Local field potentials (LFPs) are signals that measure electrical activity in localized cortical regions from multiple implanted tetrodes in the human or animal brain. They can be treated as multivariate functional data (i.e., curves observed at many tetrodes spread across a patch on the surface of the cortex). Most multivariate functional data contain both global features (which are shared in common to all curves) as well isolated features (common only to a small subset of curves). The goal is this paper is to develop a procedure for capturing this common features. We propose a novel tree-structured functional principal component (filt-fPC) model through low-dimensional functional representation, specifically via filtration. A popular approach to dimension reduction of functional data is functional principal components analysis (fPCA). Ordinary fPCA can only capture the major information of one population, but fail to reveal the similarity of variation pattern of different groups, which is potentially related to functional connectivity of brain.

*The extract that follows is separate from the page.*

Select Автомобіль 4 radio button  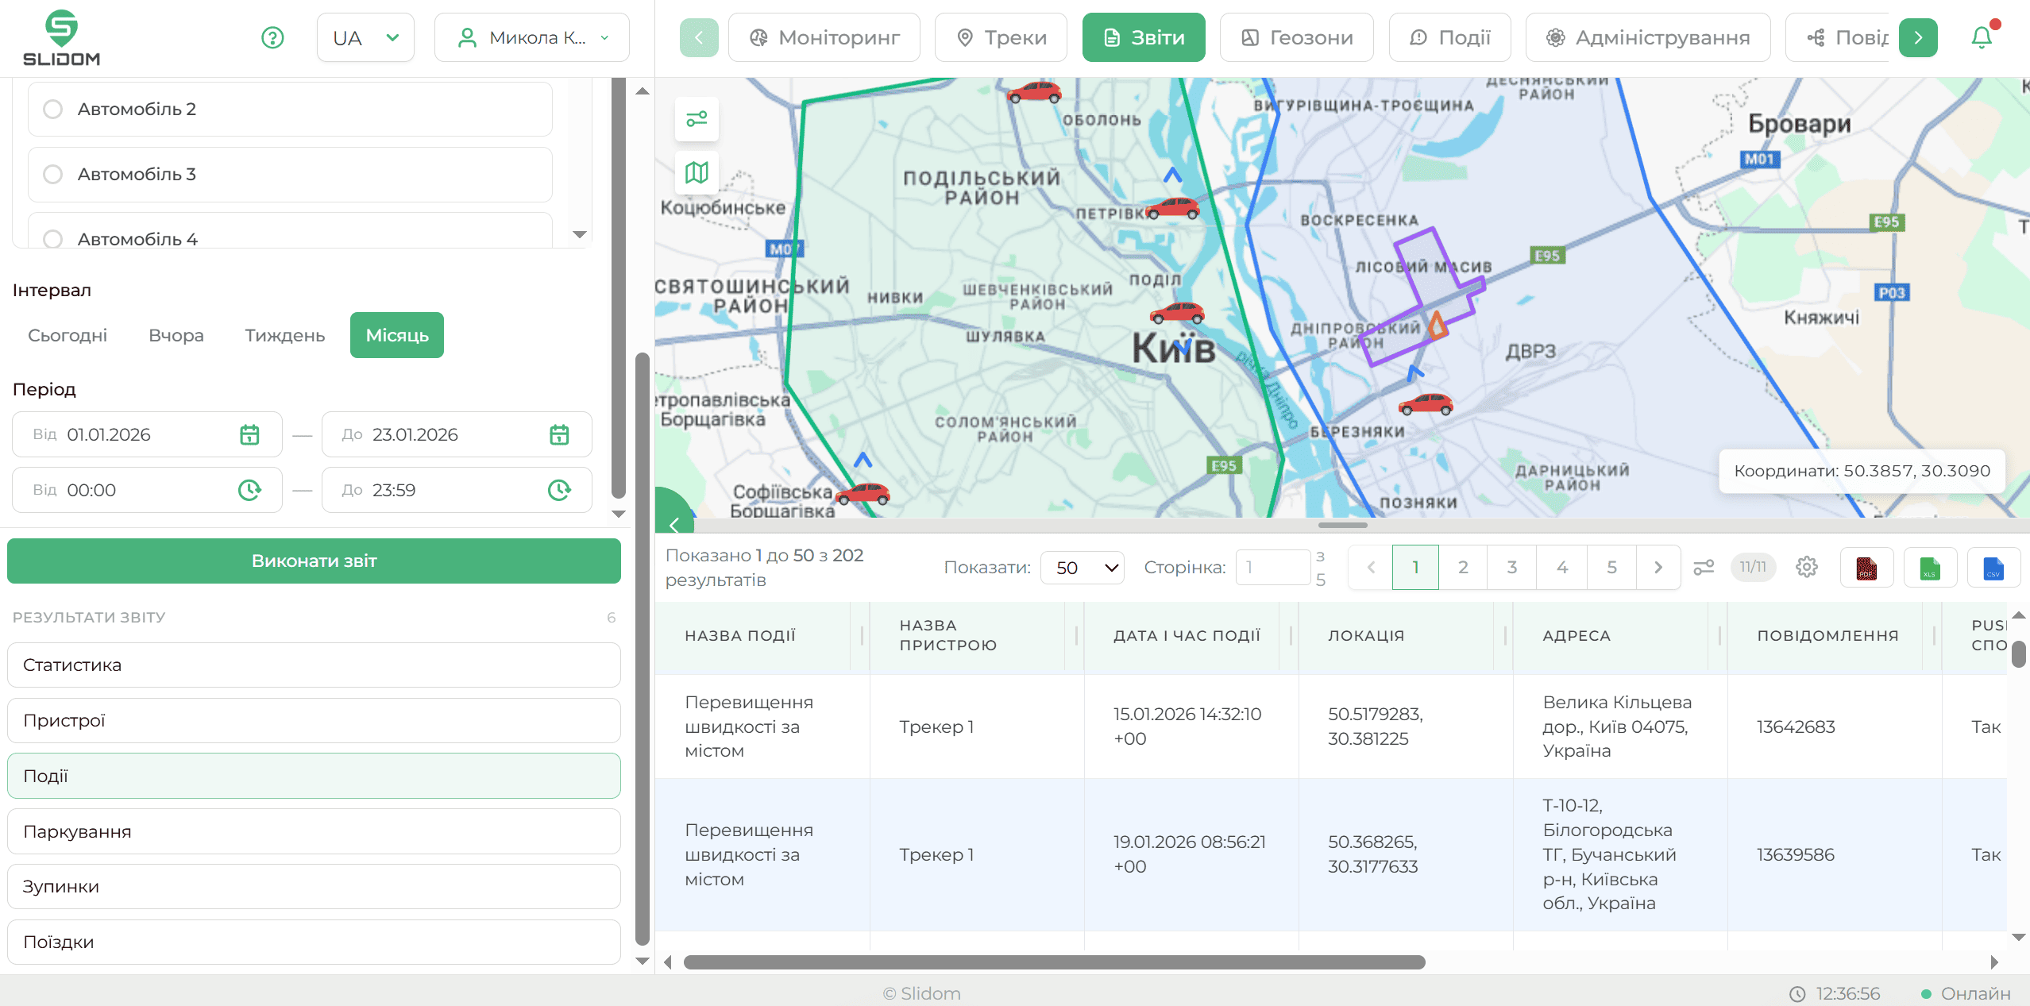click(53, 238)
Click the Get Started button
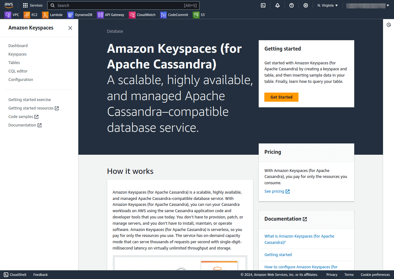This screenshot has width=394, height=279. pyautogui.click(x=281, y=97)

One major advantage of the proposed filt-fPC method is the ability to extracting components that are common to multiple groups, and meanwhile preserves the idiosyncratic individual features of different groups, leading to a parsimonious and interpretable low dimensional representation of multivariate functional data. Another advantage is that the extracted functional principal components satisfy the orthonormal property for each set, making filt-fPC scores easy to be obtained. The proposed filt-fPC method was employed to study the impact of a shock (induced stroke) on the functional organization structure of the rat brain. Finally we point to further directions as this filtration idea can also be generalized to other functional statistical models, such as functional regression, classification and functional times series models.